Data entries
╔══

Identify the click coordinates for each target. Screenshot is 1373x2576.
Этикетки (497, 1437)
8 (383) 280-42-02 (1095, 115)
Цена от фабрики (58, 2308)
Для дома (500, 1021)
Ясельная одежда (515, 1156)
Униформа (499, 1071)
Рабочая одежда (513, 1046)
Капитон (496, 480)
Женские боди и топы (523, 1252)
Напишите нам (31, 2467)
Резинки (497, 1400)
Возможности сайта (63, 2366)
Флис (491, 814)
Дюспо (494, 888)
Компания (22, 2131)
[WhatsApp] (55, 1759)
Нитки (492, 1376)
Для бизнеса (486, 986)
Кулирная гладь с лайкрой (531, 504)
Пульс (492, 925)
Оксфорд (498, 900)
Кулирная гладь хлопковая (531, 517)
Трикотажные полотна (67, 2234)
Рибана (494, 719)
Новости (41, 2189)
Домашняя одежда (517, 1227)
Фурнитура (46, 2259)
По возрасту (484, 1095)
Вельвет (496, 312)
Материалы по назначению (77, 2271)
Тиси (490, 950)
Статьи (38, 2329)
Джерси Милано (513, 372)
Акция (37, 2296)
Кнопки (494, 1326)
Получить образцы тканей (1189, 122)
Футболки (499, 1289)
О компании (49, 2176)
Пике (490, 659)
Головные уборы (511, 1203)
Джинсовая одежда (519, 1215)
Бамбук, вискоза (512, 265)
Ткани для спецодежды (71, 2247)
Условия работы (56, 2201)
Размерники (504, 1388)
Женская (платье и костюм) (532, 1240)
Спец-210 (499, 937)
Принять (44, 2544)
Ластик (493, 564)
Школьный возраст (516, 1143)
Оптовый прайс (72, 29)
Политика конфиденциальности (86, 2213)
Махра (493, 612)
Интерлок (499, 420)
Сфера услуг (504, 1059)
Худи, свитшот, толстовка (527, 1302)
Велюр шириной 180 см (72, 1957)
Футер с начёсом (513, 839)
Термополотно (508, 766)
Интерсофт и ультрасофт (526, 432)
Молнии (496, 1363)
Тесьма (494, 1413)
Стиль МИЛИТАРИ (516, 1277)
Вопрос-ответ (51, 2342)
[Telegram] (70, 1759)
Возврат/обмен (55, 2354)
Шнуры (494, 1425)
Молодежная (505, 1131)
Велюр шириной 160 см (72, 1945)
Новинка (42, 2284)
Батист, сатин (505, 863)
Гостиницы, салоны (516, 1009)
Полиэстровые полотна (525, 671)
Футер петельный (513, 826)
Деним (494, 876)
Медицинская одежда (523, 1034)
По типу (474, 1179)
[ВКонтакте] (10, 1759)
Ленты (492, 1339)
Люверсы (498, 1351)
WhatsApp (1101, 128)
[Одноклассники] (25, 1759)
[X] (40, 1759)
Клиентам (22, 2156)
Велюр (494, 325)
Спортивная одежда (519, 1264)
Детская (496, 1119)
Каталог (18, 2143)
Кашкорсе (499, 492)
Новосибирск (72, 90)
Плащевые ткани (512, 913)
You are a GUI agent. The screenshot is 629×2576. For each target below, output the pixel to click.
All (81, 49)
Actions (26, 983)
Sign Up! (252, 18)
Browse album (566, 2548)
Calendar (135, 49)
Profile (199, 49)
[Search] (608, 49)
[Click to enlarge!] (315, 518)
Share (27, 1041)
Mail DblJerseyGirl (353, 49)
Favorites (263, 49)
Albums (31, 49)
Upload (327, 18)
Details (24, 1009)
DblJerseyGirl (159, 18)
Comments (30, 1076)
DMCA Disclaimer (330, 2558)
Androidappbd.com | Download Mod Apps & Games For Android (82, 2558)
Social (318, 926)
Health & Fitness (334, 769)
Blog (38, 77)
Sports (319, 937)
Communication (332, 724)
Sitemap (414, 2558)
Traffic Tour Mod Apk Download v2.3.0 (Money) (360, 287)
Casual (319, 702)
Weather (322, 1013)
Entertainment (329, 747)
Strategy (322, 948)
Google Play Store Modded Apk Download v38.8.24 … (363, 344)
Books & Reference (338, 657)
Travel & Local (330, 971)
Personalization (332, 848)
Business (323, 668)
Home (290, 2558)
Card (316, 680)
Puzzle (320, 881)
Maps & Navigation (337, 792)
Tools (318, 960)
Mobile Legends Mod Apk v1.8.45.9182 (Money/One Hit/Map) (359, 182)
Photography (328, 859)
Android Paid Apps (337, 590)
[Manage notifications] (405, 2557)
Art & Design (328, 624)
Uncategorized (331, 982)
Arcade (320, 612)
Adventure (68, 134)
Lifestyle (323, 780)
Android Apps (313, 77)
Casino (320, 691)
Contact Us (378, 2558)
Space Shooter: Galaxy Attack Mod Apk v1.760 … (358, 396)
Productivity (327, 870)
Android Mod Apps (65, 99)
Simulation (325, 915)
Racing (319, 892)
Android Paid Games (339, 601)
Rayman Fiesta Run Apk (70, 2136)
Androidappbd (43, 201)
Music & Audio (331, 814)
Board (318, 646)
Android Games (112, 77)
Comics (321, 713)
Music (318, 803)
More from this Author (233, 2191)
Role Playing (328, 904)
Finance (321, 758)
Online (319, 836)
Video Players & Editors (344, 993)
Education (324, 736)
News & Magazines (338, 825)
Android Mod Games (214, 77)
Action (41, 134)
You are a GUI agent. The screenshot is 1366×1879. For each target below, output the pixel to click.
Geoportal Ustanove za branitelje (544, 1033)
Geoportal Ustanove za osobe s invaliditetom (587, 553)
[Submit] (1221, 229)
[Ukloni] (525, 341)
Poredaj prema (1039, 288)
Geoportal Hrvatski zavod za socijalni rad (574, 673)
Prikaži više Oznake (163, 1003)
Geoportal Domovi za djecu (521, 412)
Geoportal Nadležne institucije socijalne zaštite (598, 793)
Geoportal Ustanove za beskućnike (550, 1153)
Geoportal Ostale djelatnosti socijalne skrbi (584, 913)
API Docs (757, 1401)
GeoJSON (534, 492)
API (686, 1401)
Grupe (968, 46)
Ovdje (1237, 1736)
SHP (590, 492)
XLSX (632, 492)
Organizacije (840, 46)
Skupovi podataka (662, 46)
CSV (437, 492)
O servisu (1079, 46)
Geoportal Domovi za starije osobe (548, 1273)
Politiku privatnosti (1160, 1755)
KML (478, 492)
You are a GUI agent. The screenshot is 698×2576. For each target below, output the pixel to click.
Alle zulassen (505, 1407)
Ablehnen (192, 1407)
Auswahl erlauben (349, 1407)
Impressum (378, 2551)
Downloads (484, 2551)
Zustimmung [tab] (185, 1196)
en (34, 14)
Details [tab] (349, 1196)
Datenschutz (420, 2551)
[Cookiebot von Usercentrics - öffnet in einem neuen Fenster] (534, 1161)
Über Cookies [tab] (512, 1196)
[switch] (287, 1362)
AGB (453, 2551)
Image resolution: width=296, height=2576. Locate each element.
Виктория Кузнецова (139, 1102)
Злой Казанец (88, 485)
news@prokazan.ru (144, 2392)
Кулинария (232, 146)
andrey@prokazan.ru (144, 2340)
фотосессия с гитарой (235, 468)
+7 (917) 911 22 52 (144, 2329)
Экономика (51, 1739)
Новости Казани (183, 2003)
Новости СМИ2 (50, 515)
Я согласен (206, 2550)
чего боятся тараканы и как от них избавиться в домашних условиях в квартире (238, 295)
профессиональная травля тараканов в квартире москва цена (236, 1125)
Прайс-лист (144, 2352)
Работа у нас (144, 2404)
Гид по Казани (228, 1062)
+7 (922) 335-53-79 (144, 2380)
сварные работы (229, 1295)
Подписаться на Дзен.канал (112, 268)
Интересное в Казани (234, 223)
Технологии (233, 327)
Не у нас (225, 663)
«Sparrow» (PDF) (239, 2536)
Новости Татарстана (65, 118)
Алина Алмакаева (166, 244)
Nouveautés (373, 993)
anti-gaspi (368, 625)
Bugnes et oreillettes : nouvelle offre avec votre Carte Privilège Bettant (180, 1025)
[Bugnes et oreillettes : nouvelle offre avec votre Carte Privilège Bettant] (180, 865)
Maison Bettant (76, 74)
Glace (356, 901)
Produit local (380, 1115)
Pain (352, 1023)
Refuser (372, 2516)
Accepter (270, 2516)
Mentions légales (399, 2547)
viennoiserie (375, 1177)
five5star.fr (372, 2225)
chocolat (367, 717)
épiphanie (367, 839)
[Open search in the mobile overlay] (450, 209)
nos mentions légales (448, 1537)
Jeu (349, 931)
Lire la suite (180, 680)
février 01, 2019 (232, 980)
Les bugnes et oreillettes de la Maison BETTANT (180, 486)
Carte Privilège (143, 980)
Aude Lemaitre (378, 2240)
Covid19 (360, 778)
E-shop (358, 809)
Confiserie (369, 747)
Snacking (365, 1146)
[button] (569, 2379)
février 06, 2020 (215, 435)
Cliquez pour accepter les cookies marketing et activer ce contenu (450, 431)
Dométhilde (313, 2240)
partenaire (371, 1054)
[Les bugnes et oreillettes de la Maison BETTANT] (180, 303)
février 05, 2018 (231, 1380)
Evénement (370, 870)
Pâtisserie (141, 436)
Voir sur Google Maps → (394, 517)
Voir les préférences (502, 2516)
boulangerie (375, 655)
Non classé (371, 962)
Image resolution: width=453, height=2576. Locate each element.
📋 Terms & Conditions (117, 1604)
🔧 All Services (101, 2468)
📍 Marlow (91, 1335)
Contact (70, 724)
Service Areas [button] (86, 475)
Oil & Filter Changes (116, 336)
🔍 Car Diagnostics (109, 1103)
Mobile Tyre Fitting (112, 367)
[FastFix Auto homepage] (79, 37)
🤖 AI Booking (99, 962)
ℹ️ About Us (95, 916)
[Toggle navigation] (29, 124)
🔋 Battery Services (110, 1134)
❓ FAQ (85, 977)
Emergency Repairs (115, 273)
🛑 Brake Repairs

╚══

- EXERCISE
Your task for the entries above: copy exactly the span starting with the line with "[Ukloni] (525, 341)" and going on through the line with "KML (478, 492)", both lines included, and nothing else.

- SOLUTION BELOW
[Ukloni] (525, 341)
Poredaj prema (1039, 288)
Geoportal Hrvatski zavod za socijalni rad (574, 673)
Prikaži više Oznake (163, 1003)
Geoportal Domovi za djecu (521, 412)
Geoportal Nadležne institucije socijalne zaštite (598, 793)
Geoportal Ustanove za beskućnike (550, 1153)
Geoportal Ostale djelatnosti socijalne skrbi (584, 913)
API Docs (757, 1401)
GeoJSON (534, 492)
API (686, 1401)
Grupe (968, 46)
Ovdje (1237, 1736)
SHP (590, 492)
XLSX (632, 492)
Organizacije (840, 46)
Skupovi podataka (662, 46)
CSV (437, 492)
O servisu (1079, 46)
Geoportal Domovi za starije osobe (548, 1273)
Politiku privatnosti (1160, 1755)
KML (478, 492)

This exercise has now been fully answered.